Madame remarqua son embarras.

— « Voyez-vous quelquefois notre ami Martinon ? »

— « Il viendra ce soir », dit vivement la jeune fille.

— « Ah ! tu le sais ? » répliqua sa tante, en arrêtant sur elle un regard froid.

Puis, un des valets s’étant penché à son oreille :

— « Ta couturière, mon enfant !… miss John ! »

Et l’institutrice, obéissante, disparut avec son élève.

M. Dambreuse, troublé par le dérangement des chaises, demanda ce qu’il y avait.

— « C’est Mme Regimbart. »

— « Tiens ! Regimbart ! Je connais ce nom-là. J’ai rencontré sa signature. »

Frédéric aborda enfin la question ; Arnoux méritait de l’intérêt ; il allait même, dans le seul but de remplir ses engagements, vendre une maison à sa femme.

— « Elle passe pour très jolie », dit Mme Dambreuse.

Le banquier ajouta d’un air bonhomme :

— « Êtes-vous leur ami… intime ? »

Frédéric, sans répondre nettement, dit qu’il lui serait fort obligé de prendre en considération…

— « Eh bien, puisque cela vous fait plaisir, soit ! on attendra ! J’ai du temps encore. Si nous descendions dans mon bureau, voulez-vous ? »

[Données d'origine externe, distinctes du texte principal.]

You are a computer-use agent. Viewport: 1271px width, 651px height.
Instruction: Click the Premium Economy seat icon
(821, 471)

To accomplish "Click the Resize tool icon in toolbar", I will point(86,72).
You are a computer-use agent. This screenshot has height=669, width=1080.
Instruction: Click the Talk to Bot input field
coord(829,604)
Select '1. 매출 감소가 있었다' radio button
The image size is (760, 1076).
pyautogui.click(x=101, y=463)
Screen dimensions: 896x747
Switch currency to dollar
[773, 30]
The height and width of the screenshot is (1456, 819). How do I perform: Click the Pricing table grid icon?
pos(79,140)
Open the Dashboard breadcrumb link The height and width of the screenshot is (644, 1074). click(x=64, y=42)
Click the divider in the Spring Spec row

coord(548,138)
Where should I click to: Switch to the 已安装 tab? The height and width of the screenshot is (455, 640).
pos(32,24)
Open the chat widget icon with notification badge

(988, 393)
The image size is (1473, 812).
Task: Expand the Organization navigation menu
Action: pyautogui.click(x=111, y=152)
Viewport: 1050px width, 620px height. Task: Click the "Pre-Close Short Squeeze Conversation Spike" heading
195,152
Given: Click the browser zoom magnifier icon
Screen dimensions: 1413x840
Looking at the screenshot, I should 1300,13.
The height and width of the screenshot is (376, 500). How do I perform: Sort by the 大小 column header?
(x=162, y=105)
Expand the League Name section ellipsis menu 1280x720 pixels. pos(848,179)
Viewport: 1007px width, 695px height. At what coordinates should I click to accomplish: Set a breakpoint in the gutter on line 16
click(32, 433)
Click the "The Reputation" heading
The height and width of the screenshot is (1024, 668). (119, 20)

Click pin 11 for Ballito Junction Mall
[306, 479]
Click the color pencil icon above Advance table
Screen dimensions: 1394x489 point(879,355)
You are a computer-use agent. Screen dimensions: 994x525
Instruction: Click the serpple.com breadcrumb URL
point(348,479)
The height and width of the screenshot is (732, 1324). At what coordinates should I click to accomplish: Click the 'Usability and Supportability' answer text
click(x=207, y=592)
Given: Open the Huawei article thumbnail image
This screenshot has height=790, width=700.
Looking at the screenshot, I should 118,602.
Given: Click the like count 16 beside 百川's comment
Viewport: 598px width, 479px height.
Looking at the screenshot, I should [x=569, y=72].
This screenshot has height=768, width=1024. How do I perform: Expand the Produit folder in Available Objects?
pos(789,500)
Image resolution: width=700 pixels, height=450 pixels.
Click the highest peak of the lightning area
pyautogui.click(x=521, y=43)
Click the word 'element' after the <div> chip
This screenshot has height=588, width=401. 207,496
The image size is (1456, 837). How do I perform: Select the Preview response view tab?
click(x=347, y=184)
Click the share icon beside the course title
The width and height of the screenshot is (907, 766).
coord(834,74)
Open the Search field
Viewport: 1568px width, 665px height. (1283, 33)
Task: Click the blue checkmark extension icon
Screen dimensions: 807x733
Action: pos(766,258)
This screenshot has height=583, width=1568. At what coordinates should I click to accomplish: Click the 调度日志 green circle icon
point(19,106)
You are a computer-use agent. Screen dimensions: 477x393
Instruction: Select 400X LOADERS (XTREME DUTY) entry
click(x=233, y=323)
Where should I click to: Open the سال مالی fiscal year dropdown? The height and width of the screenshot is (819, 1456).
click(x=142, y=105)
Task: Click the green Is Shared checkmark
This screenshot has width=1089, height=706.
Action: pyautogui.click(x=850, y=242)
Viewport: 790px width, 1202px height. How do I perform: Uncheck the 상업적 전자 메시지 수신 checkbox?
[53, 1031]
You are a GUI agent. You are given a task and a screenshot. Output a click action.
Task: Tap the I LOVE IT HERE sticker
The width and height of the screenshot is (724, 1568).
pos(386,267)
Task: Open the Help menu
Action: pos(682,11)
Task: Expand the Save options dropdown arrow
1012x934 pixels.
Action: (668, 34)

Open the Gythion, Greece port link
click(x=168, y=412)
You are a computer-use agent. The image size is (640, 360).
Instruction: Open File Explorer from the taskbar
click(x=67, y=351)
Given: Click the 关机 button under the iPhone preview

Le déjeuner était fini ; Mme Dambreuse s’inclina légèrement, tout en souriant d’un rire singulier, plein à la fois de politesse et d’ironie. Frédéric n’eut pas le temps d’y réfléchir ; car M. Dambreuse, dès qu’ils furent seuls :

— « Vous n’êtes pas venu chercher vos actions. » Et, sans lui permettre de s’excuser : — « Bien ! bien ! il est juste que vous connaissiez l’affaire un peu mieux. »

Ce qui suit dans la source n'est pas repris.